Création et production audiovisuelle cinématographique et musicale

L'Arcom est chargée d'un ensemble de missions concourant au développement de la production et de la création francophones et européennes dans les médias audiovisuels.

Les services de communication audiovisuelle français contribuent à l'exposition voire au financement de la création française et européenne.

Pour les services de radios, cette contribution prend la forme de quotas de chansons d'expression française.

Pour les chaînes de télévision, il s'agit de quotas de diffusion et d'obligations d'investissement dans les œuvres cinématographiques et audiovisuelles. Pour les services de médias audiovisuels à la demande, ce sont des quotas d'exposition et de mise en avant ainsi que des obligations d'investissement dans la production d'œuvres cinématographiques et audiovisuelles.

Nous veillons au respect des obligations des acteurs de l'audiovisuel et nous nous attachons, ce faisant, à faire vivre la diversité culturelle en adaptant ce dispositif à l'environnement numérique des médias.


 

Obligations de diffusion de la télévision et de la radio

Au titre de leurs obligations légales, les chaînes de télévision et les radios, publiques comme privées, doivent respecter des règles fixées par différents textes.

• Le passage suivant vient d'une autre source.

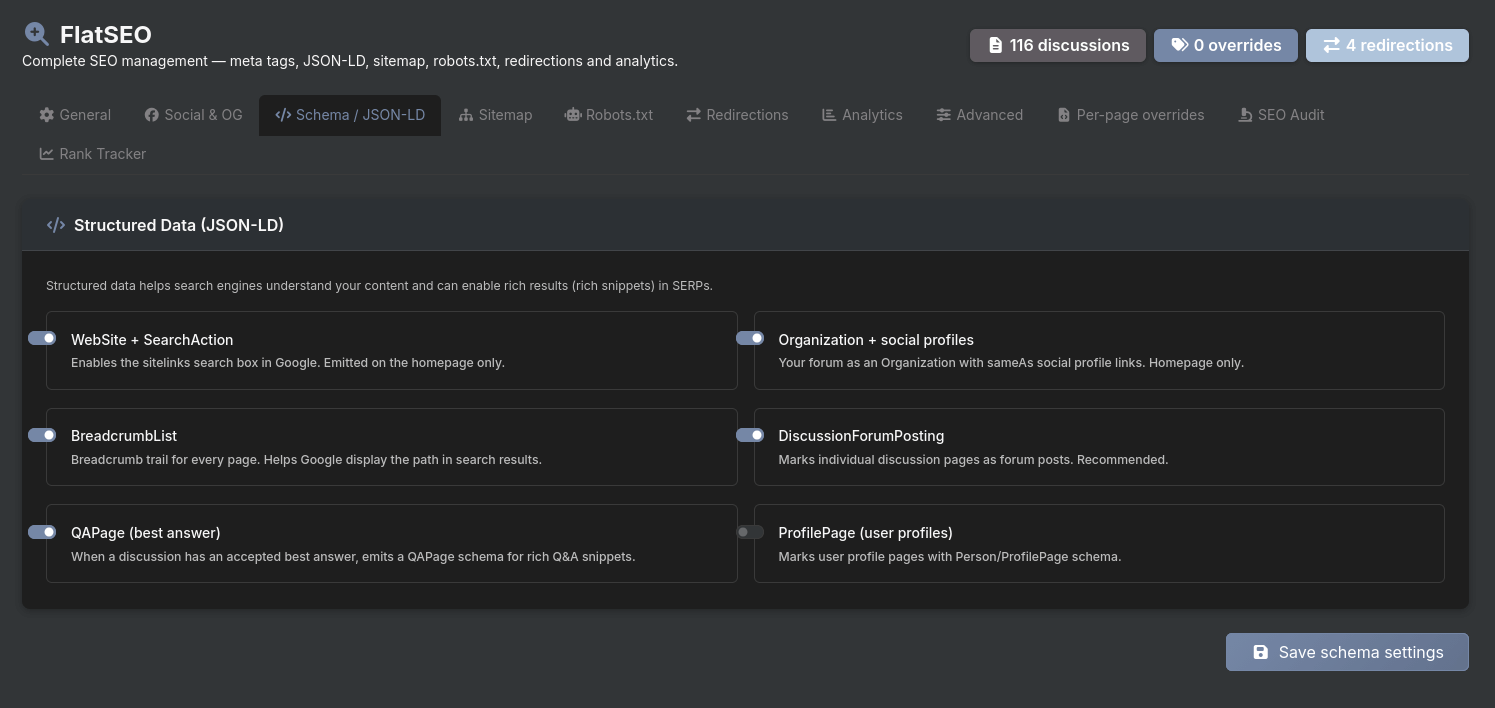Enable the ProfilePage user profiles toggle
The image size is (1495, 708).
tap(750, 531)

L’Arcom établit des conventions signées par les éditeurs privés. Les conventions s’apparentent à des contrats liant l’Arcom, agissant au nom de l’État, et les éditeurs de services. En complément des obligations générales fixées par la loi et les décrets, elles fixent les obligations particulières pesant sur les services de télévision et de radio. Elles contiennent des stipulations imposant par exemple aux éditeurs des obligations spécifiques de diffusion.

Les éditeurs du service public n’ont pas à signer de convention avec l’Arcom. Cependant, ils sont astreints aux obligations d’un cahier des charges dont le contenu est fixé par décret.

Les éditeurs de services de radio et de télévision qui n’utilisent pas les fréquences assignées par l’Arcom (ex : satellite, câble, ADSL, etc.) sont également soumis au régime du conventionnement sauf si leur budget annuel est inférieur à 75 000 € pour les radios et à 150 000 € pour les télévisions. Ils doivent alors se soumettre à un régime déclaratif.

 


 

Lutter contre les services illicites diffusant des contenus culturels

L’Arcom contribue à la lutte contre le piratage en ligne en soutien des actions juridiques des titulaires de droits. Elle a pour mission de publier, après une procédure contradictoire, une liste des services portant atteinte de manière grave et répétée au droit d'auteur et aux droits voisins.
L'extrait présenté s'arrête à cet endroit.